TPS (Foam) Verification and Nondestructive Inspection of Foam In response to the Columbia Accident Investigation findings, the External Tank Project Office is also reassessing how the foam is both manually applied and hand-sprayed, on the tank. Using flight history, the project office has created a list of areas where such applications could later generate debris and is establishing requirements for additional quality tests for these applications. Included with this assessment is a review and update of the process controls, such as requiring at least two employees attend all critical hand-spraying applications to ensure proper processing and security.
NASA is also pursuing the development of nondestructive inspection techniques on the tank’s thermal protection system.
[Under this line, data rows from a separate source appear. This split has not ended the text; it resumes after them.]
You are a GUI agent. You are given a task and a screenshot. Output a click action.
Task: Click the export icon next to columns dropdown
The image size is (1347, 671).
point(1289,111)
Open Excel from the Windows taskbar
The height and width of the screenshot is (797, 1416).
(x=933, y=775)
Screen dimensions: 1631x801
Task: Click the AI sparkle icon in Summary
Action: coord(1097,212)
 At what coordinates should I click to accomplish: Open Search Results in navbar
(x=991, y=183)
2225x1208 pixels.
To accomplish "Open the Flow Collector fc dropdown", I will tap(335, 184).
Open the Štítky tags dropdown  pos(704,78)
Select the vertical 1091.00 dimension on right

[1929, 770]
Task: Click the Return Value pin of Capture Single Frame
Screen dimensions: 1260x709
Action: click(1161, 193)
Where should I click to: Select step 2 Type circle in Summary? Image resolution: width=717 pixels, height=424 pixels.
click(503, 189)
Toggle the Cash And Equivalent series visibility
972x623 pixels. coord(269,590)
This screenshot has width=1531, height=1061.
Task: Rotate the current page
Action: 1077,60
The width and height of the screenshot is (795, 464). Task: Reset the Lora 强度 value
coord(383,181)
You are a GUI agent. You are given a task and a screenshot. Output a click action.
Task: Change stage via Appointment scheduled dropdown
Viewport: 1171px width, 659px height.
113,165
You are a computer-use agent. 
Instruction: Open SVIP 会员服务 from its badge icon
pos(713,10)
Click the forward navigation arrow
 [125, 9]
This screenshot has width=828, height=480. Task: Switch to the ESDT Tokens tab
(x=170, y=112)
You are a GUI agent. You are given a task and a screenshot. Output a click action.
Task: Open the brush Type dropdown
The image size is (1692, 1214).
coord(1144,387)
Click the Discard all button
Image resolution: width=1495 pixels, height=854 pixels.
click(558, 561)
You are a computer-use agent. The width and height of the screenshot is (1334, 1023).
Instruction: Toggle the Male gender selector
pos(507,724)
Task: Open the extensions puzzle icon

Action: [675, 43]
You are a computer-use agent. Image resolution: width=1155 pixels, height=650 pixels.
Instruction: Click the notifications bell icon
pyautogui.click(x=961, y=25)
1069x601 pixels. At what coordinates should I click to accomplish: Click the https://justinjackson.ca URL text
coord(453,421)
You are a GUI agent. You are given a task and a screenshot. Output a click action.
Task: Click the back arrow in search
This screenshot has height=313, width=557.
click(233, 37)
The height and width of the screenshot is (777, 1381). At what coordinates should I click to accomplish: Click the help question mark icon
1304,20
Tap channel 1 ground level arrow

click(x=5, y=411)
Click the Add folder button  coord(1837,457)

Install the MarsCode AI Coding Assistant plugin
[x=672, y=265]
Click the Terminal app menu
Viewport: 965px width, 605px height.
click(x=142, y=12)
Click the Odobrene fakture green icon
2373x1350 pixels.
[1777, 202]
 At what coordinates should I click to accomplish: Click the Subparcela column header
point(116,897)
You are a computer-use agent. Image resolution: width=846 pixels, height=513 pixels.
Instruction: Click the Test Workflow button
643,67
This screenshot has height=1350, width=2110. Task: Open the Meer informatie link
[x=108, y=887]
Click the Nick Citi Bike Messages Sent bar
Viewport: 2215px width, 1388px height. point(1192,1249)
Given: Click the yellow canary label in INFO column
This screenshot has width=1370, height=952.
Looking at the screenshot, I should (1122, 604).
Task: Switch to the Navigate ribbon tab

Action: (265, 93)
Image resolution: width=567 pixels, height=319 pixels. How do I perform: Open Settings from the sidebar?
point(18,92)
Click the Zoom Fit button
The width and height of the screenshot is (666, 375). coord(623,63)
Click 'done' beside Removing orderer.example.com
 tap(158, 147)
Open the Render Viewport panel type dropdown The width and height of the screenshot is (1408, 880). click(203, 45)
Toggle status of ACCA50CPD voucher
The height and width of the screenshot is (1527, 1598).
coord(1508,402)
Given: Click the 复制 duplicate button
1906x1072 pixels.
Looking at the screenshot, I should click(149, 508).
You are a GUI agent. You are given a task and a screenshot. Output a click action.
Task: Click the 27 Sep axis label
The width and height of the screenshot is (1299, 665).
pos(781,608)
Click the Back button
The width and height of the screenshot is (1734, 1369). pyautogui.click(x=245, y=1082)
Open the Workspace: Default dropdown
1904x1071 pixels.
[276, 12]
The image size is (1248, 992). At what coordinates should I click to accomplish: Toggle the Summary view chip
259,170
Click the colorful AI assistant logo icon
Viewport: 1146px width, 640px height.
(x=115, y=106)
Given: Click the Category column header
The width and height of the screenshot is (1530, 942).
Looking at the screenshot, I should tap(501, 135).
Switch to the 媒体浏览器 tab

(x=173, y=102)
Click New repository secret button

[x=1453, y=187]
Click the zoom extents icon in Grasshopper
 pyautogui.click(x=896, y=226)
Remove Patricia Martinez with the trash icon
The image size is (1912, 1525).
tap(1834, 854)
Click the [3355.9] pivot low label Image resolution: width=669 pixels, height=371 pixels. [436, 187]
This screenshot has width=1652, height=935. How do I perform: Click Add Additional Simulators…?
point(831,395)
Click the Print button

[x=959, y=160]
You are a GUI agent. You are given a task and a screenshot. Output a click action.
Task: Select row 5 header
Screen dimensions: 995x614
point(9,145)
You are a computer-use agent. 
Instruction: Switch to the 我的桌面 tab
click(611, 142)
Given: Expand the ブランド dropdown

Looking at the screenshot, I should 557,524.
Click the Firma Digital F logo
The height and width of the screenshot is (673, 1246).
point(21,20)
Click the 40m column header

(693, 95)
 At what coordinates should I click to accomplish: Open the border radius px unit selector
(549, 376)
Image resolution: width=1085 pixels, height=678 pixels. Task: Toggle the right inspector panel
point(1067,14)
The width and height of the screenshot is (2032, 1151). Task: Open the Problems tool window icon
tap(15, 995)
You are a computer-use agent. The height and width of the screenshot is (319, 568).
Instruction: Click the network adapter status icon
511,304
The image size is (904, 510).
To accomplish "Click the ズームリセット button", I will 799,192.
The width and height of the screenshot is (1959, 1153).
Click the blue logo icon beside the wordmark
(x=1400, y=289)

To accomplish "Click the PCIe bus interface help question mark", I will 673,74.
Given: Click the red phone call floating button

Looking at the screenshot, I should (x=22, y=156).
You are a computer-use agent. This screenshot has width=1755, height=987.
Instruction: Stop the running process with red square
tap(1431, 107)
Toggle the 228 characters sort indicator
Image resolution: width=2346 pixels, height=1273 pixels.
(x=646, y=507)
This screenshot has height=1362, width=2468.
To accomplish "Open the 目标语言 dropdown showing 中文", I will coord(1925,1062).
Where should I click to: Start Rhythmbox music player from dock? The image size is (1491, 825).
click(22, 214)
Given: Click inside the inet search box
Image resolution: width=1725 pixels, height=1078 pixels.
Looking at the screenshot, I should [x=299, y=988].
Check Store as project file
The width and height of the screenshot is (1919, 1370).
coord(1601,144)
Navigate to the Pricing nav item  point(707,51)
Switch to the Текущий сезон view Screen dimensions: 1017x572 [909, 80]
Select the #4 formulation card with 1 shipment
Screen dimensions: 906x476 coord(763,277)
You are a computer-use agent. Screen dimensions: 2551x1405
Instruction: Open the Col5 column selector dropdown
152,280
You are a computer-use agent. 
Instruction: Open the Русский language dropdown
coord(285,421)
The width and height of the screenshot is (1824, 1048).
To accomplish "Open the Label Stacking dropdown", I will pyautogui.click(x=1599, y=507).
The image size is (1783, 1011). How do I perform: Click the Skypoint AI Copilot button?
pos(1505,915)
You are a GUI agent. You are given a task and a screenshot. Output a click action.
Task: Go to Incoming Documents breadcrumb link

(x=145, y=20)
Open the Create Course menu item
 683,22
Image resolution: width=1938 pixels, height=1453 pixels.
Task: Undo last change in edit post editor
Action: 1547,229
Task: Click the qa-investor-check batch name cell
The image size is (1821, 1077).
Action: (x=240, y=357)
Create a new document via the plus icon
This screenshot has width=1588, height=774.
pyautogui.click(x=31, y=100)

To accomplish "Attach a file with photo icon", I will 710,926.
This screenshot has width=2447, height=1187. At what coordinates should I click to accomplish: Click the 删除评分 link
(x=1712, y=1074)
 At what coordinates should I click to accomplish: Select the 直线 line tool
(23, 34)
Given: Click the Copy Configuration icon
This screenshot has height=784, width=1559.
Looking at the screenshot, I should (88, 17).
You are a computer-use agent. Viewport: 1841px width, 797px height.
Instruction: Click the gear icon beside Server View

The initial focus is on manually sprayed closeout, or final, foam applications. The project office is surveying state-of-the-art technologies and evaluating their capabilities. Initially, test articles with known defects -- such as voids in the foam -- were used to determine the detection limits of the various methods. Two technologies that show promise are terahertz imaging and backscatter radiography.
The main advantage of a terahertz imager is that it does not emit any radiation, capturing pictures of the natural terahertz rays emitted by almost all objects. Occupying a portion of the spectrum between infrared and microwaves, from 10¹¹ to 10¹³ Hertz, terahertz waves can pass easily through some solid materials, like walls and clothes, and can also be focused as light to create images of objects. The terahertz imaging is being developed in conjunction with NASA’s Langley Research Center in Langley, Va. Backscatter radiography was originally developed for military use at the University of Florida in Gainesville, Fla. The backscatter technique uses X-ray photons that bounce off the electrons of materials. The External Tank Project Office is conducting more comprehensive testing on these technologies.